## INPUT RECORDS
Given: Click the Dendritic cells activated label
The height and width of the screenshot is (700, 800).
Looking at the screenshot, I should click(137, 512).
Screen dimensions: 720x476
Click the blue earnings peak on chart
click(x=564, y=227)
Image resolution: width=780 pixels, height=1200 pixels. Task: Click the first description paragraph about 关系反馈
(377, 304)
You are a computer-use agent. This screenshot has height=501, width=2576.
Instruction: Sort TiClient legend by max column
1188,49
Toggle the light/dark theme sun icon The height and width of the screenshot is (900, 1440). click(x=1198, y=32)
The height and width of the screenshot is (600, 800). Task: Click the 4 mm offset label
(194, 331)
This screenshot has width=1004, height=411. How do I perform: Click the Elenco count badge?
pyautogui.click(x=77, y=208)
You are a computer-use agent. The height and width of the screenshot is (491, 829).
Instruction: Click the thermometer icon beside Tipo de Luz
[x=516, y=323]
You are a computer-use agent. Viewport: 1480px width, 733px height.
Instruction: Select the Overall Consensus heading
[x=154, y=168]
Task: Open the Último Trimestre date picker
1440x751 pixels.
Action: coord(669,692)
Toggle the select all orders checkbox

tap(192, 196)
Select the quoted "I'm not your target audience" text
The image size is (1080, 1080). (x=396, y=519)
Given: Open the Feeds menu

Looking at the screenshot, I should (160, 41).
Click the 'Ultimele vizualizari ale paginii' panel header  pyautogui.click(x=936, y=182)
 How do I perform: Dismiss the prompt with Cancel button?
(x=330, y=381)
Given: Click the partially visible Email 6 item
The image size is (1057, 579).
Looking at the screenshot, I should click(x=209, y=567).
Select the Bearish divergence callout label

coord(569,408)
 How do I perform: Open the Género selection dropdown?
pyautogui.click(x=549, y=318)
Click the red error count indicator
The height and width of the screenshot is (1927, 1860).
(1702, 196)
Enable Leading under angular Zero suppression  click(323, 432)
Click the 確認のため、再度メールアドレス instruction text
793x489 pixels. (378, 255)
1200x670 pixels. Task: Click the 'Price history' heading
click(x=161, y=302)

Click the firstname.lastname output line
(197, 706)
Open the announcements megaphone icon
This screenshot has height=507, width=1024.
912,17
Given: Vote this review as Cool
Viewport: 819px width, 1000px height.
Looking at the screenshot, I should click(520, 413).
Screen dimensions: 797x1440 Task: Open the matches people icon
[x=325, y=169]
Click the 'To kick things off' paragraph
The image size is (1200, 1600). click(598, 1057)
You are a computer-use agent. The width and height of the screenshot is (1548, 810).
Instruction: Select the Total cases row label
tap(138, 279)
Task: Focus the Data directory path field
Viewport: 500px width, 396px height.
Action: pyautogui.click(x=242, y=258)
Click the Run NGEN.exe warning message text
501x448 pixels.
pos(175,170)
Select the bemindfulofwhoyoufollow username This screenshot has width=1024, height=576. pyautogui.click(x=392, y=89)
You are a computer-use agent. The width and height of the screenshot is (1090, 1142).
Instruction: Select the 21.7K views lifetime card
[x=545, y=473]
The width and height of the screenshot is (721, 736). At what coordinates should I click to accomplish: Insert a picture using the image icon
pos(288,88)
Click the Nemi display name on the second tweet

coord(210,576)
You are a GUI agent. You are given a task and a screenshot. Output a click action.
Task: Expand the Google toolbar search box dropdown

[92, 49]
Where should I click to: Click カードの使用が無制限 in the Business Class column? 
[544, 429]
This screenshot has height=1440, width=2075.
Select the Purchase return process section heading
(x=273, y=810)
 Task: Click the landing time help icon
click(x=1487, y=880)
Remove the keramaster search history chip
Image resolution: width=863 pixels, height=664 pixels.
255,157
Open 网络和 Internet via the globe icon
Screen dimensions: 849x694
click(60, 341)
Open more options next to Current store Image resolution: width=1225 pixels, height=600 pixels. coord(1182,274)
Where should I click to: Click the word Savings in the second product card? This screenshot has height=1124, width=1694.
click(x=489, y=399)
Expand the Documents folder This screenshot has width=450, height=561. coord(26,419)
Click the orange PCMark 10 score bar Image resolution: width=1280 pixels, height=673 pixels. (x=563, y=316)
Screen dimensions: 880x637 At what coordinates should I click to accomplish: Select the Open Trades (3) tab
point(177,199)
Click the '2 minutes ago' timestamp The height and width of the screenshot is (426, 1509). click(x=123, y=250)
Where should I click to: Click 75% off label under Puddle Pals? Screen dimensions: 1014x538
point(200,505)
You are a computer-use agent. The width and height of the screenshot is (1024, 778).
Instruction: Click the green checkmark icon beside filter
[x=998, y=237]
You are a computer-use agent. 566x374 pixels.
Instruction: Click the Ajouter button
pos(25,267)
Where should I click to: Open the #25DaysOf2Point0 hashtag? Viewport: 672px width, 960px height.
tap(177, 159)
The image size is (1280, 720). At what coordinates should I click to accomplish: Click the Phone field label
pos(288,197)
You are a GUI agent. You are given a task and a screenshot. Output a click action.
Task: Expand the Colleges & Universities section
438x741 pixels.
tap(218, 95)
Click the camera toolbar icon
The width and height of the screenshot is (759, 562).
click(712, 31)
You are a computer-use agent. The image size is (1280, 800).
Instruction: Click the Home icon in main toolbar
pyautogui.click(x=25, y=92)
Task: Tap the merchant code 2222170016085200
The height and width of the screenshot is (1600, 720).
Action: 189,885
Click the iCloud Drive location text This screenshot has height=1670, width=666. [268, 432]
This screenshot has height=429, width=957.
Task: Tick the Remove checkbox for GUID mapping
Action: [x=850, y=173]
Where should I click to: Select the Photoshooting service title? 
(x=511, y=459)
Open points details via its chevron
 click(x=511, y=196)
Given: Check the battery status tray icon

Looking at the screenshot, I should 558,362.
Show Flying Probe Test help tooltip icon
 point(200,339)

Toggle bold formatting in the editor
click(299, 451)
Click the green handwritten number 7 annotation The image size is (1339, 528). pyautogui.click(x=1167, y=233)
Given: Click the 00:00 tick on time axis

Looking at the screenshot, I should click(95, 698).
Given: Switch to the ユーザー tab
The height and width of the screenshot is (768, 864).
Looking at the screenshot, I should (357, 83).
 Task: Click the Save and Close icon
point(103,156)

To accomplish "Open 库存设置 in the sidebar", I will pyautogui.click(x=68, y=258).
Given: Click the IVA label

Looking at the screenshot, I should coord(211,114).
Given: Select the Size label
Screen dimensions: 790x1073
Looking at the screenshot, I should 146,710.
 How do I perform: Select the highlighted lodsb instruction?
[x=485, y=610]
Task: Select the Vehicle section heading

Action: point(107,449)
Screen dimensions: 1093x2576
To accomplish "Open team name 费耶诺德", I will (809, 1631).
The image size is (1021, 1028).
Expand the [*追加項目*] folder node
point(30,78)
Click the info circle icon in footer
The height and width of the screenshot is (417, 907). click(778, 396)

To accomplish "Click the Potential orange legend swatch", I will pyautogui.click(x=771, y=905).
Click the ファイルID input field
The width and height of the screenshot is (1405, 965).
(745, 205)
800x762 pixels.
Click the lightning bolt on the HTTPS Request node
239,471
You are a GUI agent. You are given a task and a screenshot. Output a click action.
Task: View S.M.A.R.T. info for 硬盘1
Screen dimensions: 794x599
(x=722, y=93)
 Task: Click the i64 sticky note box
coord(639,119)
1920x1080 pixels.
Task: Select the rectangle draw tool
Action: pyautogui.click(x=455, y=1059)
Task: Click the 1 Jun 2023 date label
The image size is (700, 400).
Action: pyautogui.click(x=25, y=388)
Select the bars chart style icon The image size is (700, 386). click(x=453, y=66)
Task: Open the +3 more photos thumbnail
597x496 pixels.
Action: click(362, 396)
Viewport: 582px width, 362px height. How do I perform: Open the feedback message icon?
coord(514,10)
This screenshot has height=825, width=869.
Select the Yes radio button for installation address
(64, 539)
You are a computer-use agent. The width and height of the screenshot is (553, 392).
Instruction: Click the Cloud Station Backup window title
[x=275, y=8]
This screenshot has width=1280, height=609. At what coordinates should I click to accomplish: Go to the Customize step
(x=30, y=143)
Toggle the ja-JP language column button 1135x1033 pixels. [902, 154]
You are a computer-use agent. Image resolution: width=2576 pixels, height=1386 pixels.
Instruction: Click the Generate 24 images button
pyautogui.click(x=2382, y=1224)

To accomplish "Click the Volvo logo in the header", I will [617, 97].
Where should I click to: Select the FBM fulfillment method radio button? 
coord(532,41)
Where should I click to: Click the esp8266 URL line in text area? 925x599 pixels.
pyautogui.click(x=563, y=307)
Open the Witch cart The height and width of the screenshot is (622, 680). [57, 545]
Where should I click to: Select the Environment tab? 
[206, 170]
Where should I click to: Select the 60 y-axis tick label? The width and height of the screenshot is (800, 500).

## TASK DESCRIPTION
State how many lines in the listing above contain "orange". Nothing else is needed.

## ANSWER TO THIS TASK
2